#### PROVIDED MATERIAL
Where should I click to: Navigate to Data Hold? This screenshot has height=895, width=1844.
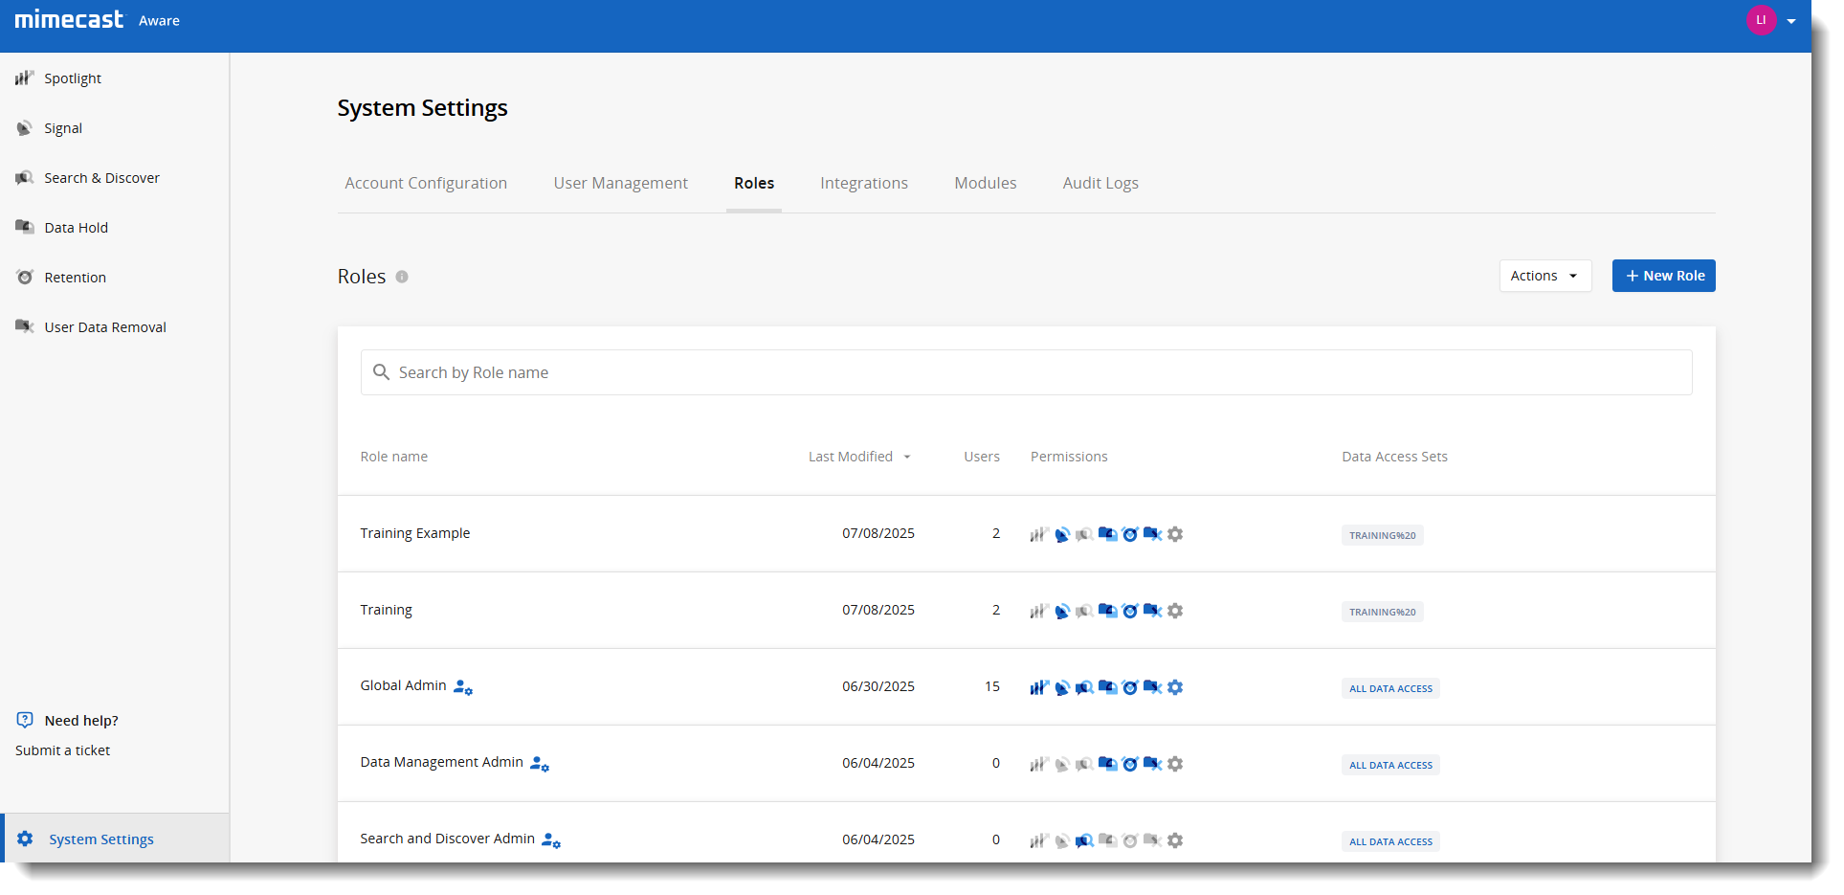tap(76, 228)
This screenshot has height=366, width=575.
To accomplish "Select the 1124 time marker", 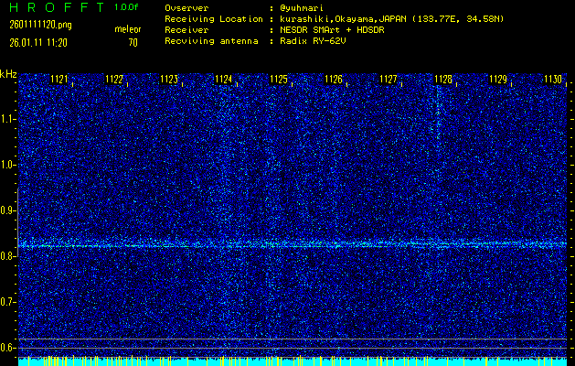I will coord(223,80).
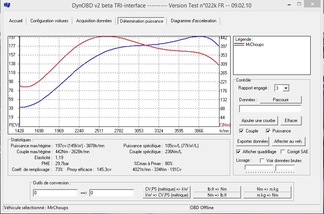Click the Lissage slider handle

275,168
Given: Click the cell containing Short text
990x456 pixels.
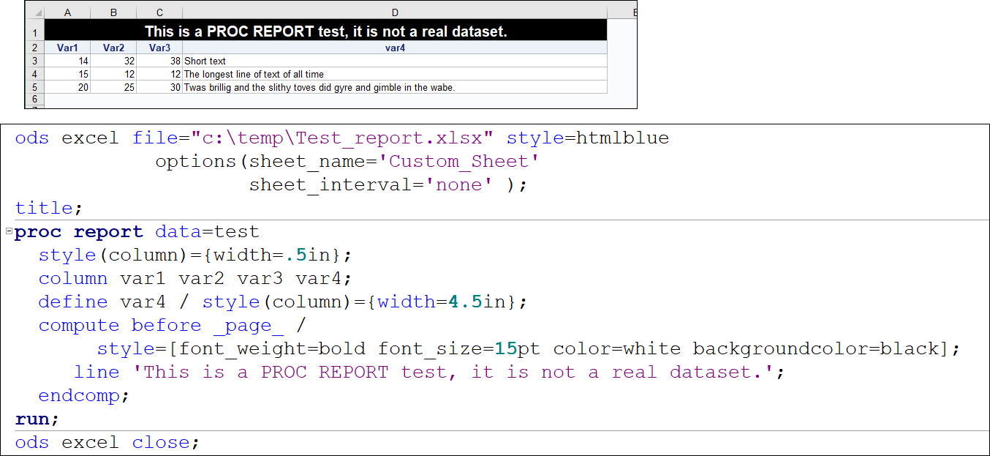Looking at the screenshot, I should pyautogui.click(x=205, y=61).
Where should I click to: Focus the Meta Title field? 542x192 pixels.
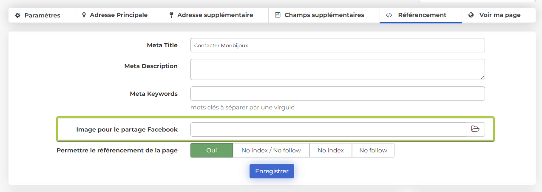(337, 45)
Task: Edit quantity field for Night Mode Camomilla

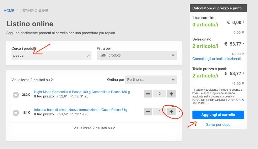Action: point(159,94)
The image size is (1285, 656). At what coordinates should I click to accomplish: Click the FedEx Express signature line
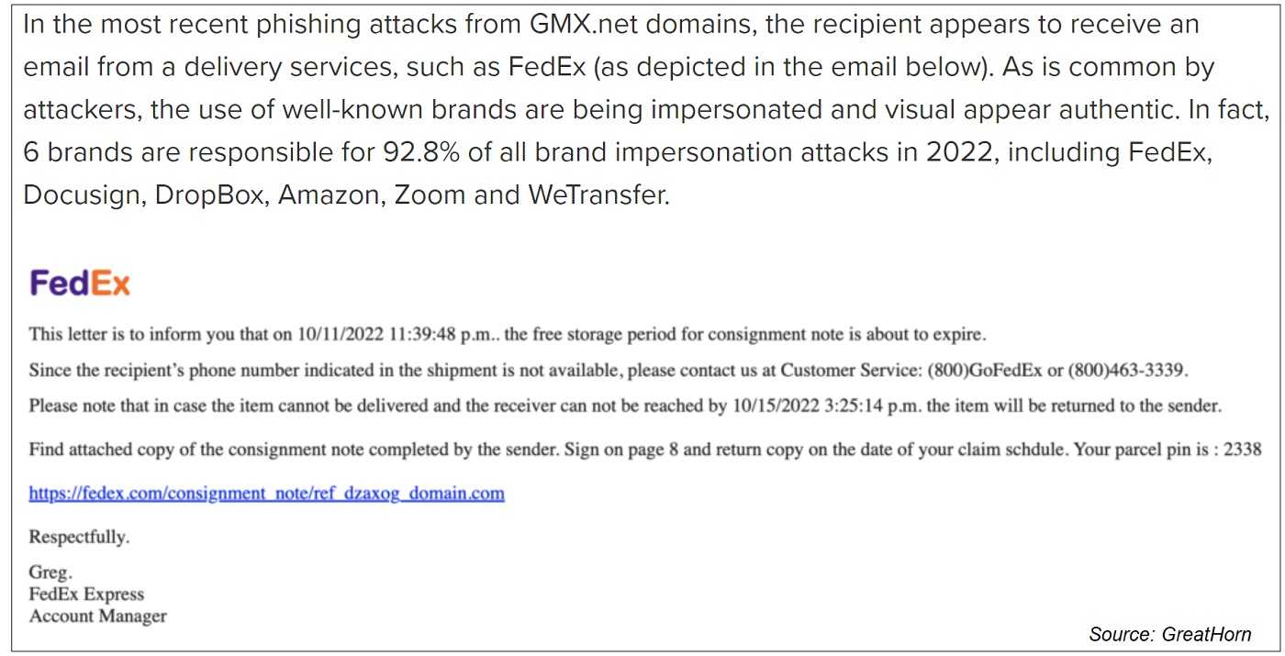87,595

#### ASSIGNMENT
Output, exactly and without pictures, the lines above that run from the one containing "Given: Click the cell containing Short text" through the last line of the entries, inclusive.

#### SOLUTION TO THE PROBLEM
Given: Click the cell containing Short text
990x456 pixels.
Looking at the screenshot, I should pyautogui.click(x=205, y=61).
Where should I click to: Focus the Meta Title field? 542x192 pixels.
(337, 45)
Task: Edit quantity field for Night Mode Camomilla

Action: point(159,94)
The image size is (1285, 656). At what coordinates should I click to accomplish: Click the FedEx Express signature line
87,595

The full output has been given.